Adaptive routing is the process of locating a clear path from a source point to a destination point across a network of nodes that could change at any point. In computer networking, adaptive routing algorithms are used to ensure that data packets can move from one point in the network to another, even if the one or more nodes in between are unavailable. The concepts of adaptive routing are also used by software to provide travel instructions in global positioning systems and can be used in other applications, such as artificial intelligence.
The most widely available example of adaptive routing is the Internet, which is essentially a worldwide computer network. Data travels across this network from node to node, server to server. The Internet is a dynamic network and implements special routing algorithms. This means that if several servers between two cities are unavailable, the algorithms will find a new path from one city to the other through whatever nodes are available.
Networks that do not employ adaptive routing are known as fixed routing networks. These networks have set paths that packets move through with no ability to change the routes unless an administrator reprograms or rewires the operational routers. Fixed routing networks have the advantage of sometimes being faster over certain distances, but they have the vulnerability of completely failing in packet delivery if a vital node is compromised.
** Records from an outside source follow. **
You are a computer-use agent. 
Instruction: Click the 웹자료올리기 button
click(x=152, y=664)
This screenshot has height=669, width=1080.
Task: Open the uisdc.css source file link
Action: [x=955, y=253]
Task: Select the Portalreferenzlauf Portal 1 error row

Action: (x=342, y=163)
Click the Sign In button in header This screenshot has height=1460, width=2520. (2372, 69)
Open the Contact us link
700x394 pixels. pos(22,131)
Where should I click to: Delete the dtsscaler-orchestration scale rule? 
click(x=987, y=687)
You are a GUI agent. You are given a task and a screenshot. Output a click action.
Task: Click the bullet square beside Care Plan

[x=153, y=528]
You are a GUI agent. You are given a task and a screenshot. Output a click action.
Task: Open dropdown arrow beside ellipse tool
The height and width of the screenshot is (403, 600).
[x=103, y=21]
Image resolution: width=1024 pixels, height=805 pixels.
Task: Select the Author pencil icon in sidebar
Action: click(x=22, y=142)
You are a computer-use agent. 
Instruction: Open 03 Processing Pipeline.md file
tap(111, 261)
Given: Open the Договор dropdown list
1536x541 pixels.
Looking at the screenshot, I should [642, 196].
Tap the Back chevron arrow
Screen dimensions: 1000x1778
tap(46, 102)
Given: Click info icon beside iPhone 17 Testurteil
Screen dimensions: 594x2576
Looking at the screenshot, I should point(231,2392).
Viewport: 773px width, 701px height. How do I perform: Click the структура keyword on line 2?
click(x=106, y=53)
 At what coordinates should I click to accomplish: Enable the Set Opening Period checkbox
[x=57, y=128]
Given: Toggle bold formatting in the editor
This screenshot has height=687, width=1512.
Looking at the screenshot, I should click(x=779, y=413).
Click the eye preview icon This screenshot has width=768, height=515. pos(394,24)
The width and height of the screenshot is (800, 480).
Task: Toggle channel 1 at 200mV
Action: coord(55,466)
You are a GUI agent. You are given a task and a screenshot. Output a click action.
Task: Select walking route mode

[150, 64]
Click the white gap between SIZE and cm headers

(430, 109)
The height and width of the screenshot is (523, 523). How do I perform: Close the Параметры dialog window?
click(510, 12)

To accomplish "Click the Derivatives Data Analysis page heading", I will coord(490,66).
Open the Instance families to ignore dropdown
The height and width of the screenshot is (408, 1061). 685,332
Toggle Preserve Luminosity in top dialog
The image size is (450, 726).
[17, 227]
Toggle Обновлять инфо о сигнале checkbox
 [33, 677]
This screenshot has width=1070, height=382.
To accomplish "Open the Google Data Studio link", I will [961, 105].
Even in a dynamically routed network, the most direct and shortest path is first attempted. Using protocols, data is able to collect the topography of the network it is moving across to determine what routes are viable and which route is the quickest. This information relies on the state of a network. State information is transferred through adaptive routing protocols from each node.
Several adaptive routing protocols have been developed for different purposes. Intermediate-system-to-intermediate-system (IS-IS) protocol is designed to route data through large networks like Internet backbones. The routing information protocol (RIP) is excellent for small-distance transport. Some experimental protocols attempt to increase the speed and efficiency of the movement of packets without requiring full knowledge of the network state.
The same concepts that are used to find the path from one node in a network to another can also be applied to applications such as global positioning systems. With information about the status of a city and its streets, an effective route from one destination to another can be plotted. The addition of real-time traffic information can add a weight to each node, or street, in a city, allowing the fastest course can be determined.